É que, para estimular a economia real, é preciso que os bancos passem para os agentes económicos o dinheiro que vão receber das vendas ao BCE, algo que está longe de estar garantido. Samuel da Rocha Lopes, professor da Universidade Nova e antigo economista do BCE, diz que esse risco aumenta "se o programa for pequeno e pouco agressivo". Se assim for, frisa, o ‘quantitative easing' "vai apenas funcionar através dos mercados financeiros, sendo apenas uma medida de liquidez como todas as anteriores". Rocha Lopes concorda ainda que "é a medida certa", mas "a altura é tardia".
Já Paula Carvalho, economista do BPI, afirma que ser ou não a medida certa "depende dos montantes que o BCE vier a comprar e da forma como o mercado interpretar". E lembra que, apesar de o programa ter funcionado nos Estados Unidos, isso não é garantia que funcione na Europa, porque os sistemas financeiros são diferentes e "não se pode estabelecer paralelos" entre os dois.
Depois, há ainda o problema de o BCE não poder fazer tudo sozinho. A zona euro, os Estados-membros e a outras instituições como a Comissão Europeia têm de fazer a sua parte para superar a crise. É esse o alerta de Nuno de Sousa Pereira, presidente da Porto Business School, que admite que o ‘quantitative easing' "é a única medida de política monetária que ainda por ter algum impacto", mas não terá sucesso sozinha. "É também necessário alterar as expectativas dos agentes quanto à evolução futura da procura e da solidez do projecto europeu". É que "uma Europa sem estratégia para o investimento" e isso "não está nas mãos do BCE".

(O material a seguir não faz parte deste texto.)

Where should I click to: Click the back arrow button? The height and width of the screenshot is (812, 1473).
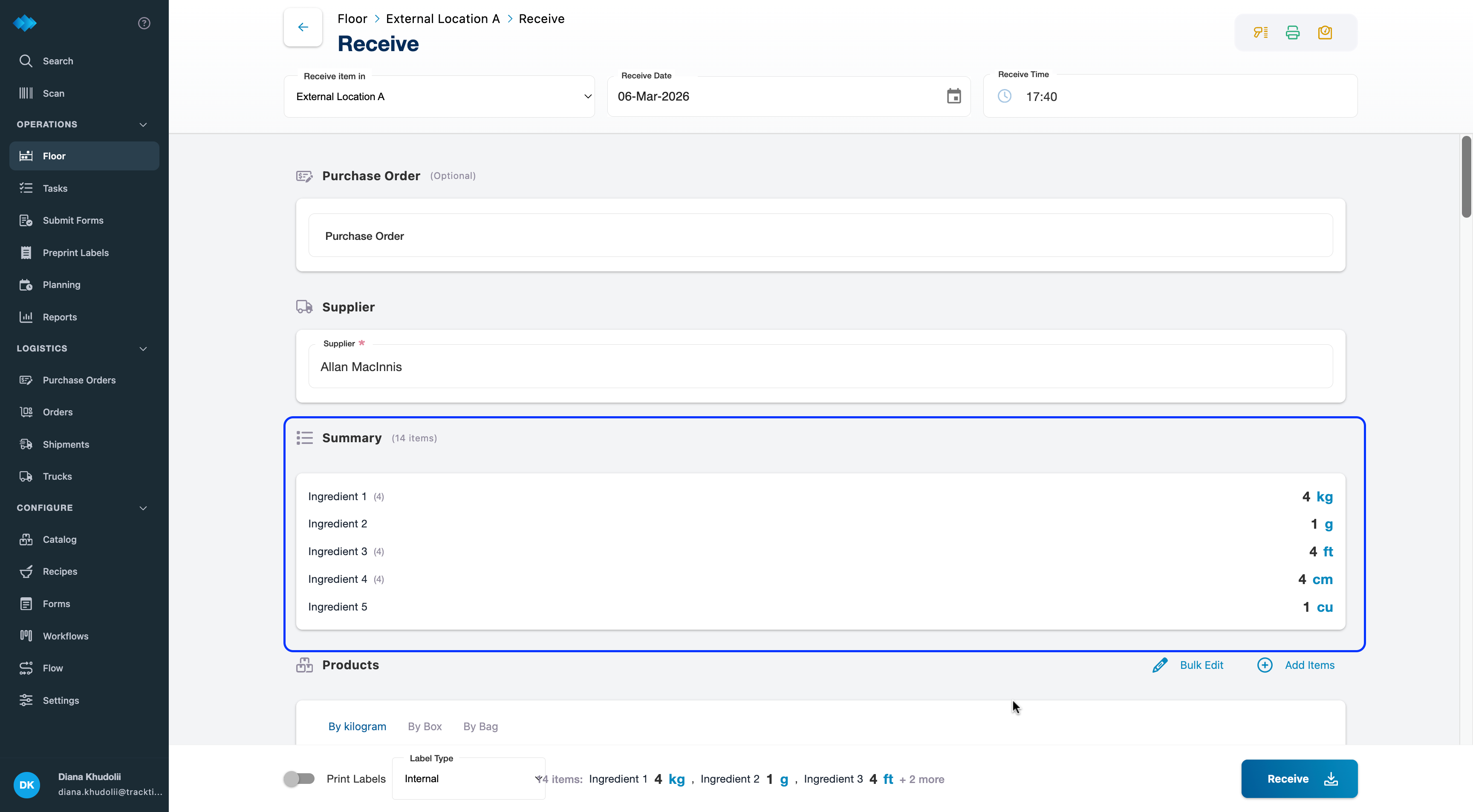point(303,27)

"Precisamos reconstruir o mercado de trabalho, revalorizar o trabalho e criar confiança na economia", concretiza José Reis, economista da Universidade de Coimbra, para quem o programa do BCE não será suficiente "para resolver uma crise de procura" como se vive no euro. Ainda menos se, para satisfazer a Alemanha, Mario Draghi obrigar cada banco central nacional a assumir o risco dos títulos soberanos do respectivo Estado-membro. Nesse caso, garante, "vai ser um balde de água fria".
De qualquer forma, nota Francisco Veloso, director da Faculdade de Economia da Católica, no que diz respeito a combater a ameaça de deflação que paira sobre a zona euro - que arrisca agravar a crise de dívida, tornando-a mais difícil que seja paga -, o ‘quantitative easing' "parece mesmo ser uma das únicas medidas potencialmente eficazes no actual contexto".